(Items listed in a dataset)

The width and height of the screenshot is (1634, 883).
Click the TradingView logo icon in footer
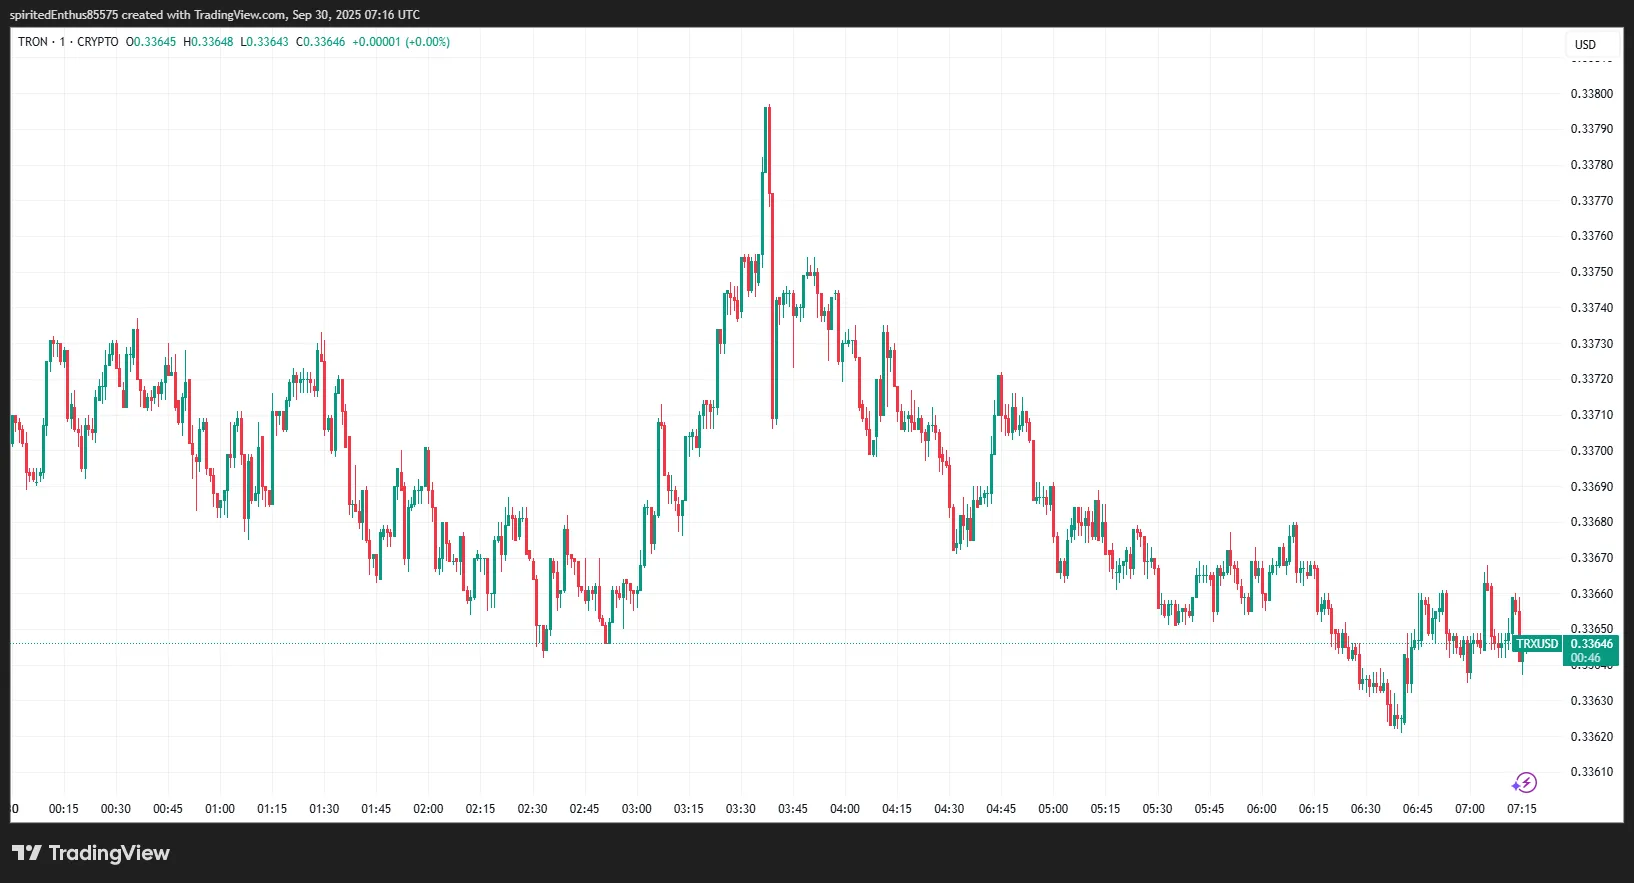point(27,853)
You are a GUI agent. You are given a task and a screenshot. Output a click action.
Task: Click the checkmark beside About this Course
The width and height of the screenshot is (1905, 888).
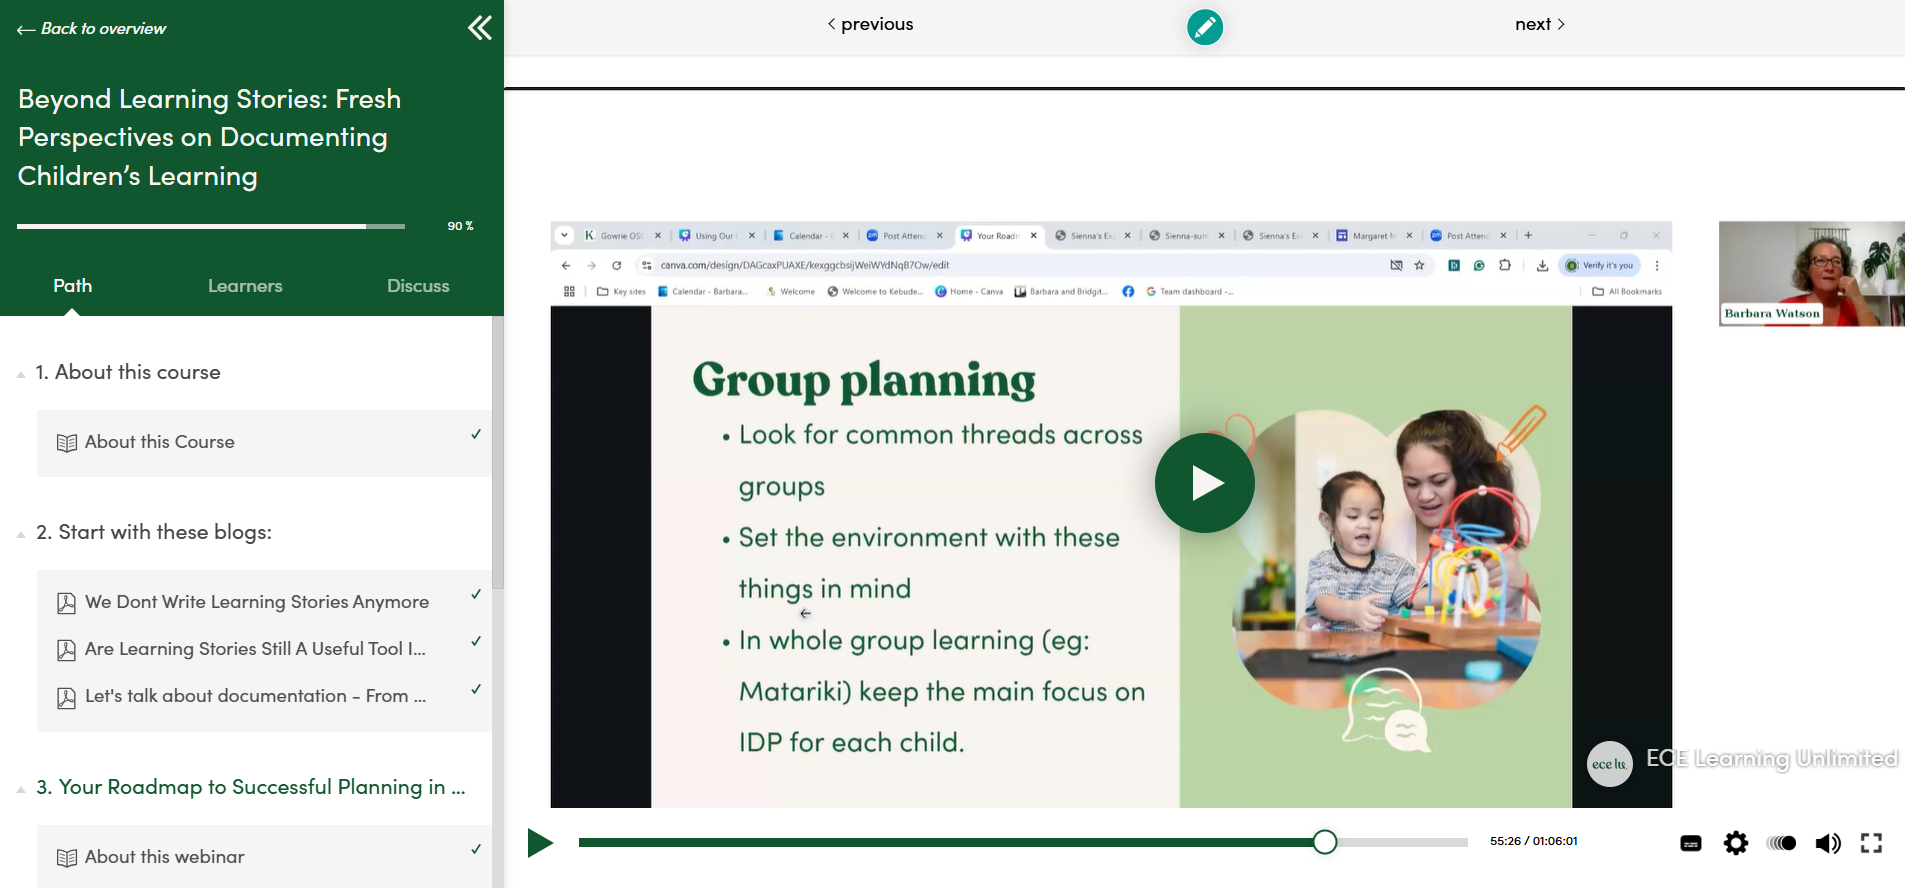pos(476,435)
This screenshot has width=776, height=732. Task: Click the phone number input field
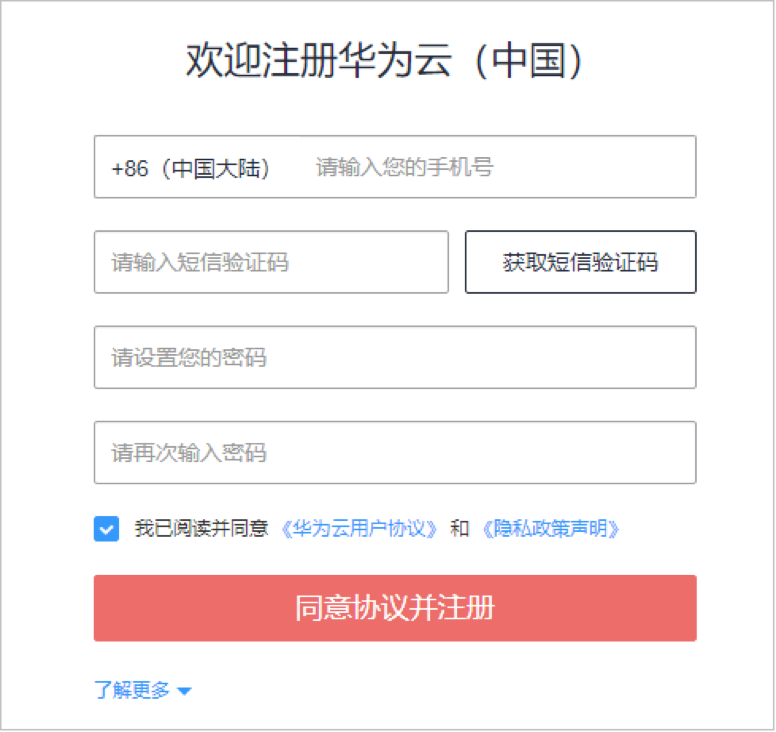click(x=500, y=168)
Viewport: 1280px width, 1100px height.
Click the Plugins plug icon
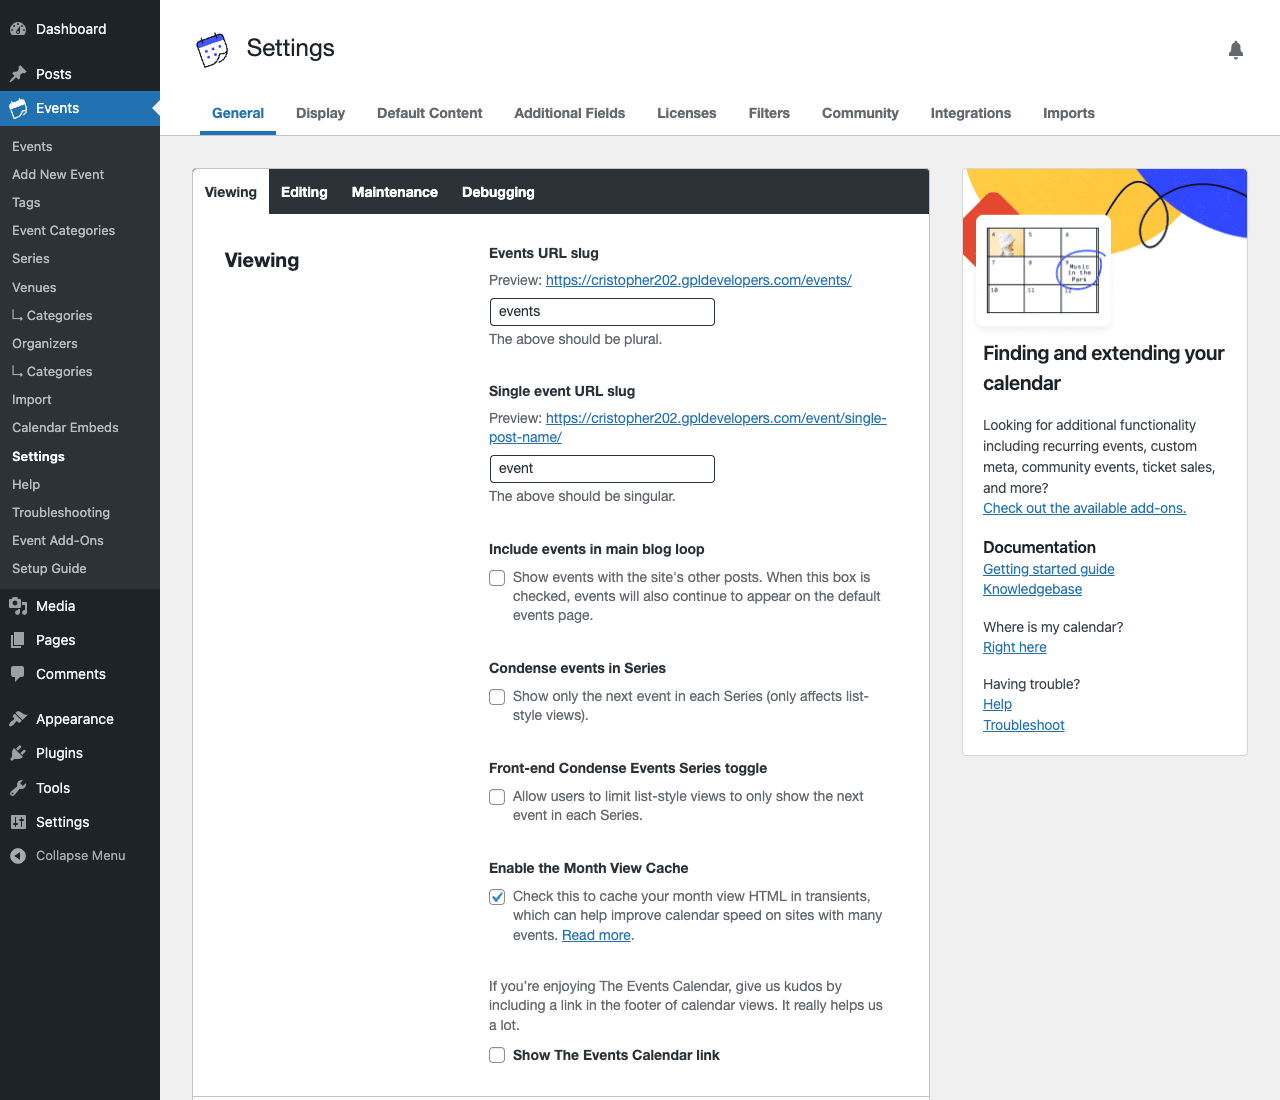coord(18,753)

▶ [Task to carry out]:
Exclude all pictures and return precisely the lines from the one containing "This screenshot has" through the closing line of the data.

▶ [Reply to the task]:
This screenshot has width=776, height=732. Task: Click the phone number input field
click(x=500, y=168)
Viewport: 1280px width, 1100px height.
Click the Plugins plug icon
coord(18,753)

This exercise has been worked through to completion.